(Stored data entries)
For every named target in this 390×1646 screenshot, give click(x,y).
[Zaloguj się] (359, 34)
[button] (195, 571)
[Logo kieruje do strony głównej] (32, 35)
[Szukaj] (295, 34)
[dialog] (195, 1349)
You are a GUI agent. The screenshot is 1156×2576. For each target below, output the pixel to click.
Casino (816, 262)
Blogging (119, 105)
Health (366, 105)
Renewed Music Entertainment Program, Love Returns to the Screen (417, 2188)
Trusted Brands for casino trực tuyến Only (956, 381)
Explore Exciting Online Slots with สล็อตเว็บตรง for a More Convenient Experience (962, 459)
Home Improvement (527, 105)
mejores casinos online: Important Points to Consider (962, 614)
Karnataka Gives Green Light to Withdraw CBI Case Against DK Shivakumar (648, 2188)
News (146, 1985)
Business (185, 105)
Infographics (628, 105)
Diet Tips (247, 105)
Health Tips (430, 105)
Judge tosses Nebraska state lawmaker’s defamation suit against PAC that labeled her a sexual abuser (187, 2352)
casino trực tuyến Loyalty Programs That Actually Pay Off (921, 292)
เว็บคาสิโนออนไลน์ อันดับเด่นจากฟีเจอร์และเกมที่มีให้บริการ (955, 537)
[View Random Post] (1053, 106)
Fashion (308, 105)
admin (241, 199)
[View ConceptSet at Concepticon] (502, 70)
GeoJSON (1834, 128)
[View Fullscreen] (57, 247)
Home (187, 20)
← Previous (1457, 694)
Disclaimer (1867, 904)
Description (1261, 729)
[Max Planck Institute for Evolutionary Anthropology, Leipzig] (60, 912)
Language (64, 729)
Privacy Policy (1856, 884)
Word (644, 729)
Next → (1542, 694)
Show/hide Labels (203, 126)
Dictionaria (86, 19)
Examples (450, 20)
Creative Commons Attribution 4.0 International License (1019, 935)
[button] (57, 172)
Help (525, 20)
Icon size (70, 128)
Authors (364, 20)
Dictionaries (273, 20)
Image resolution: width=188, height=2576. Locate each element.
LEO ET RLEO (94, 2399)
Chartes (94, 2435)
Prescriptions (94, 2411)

**WHAT THE EXERCISE ASKS:** Give back only the lines from the one containing "Judge tosses Nebraska" through the final line of the entries above, exactly as written, both included.

**SOLUTION TO THIS PROBLEM:**
Judge tosses Nebraska state lawmaker’s defamation suit against PAC that labeled her a sexual abuser (187, 2352)
casino trực tuyến Loyalty Programs That Actually Pay Off (921, 292)
เว็บคาสิโนออนไลน์ อันดับเด่นจากฟีเจอร์และเกมที่มีให้บริการ (955, 537)
[View Random Post] (1053, 106)
Fashion (308, 105)
admin (241, 199)
[View ConceptSet at Concepticon] (502, 70)
GeoJSON (1834, 128)
[View Fullscreen] (57, 247)
Home (187, 20)
← Previous (1457, 694)
Disclaimer (1867, 904)
Description (1261, 729)
[Max Planck Institute for Evolutionary Anthropology, Leipzig] (60, 912)
Language (64, 729)
Privacy Policy (1856, 884)
Word (644, 729)
Next → (1542, 694)
Show/hide Labels (203, 126)
Dictionaria (86, 19)
Examples (450, 20)
Creative Commons Attribution 4.0 International License (1019, 935)
[button] (57, 172)
Help (525, 20)
Icon size (70, 128)
Authors (364, 20)
Dictionaries (273, 20)
Image resolution: width=188, height=2576. Locate each element.
LEO ET RLEO (94, 2399)
Chartes (94, 2435)
Prescriptions (94, 2411)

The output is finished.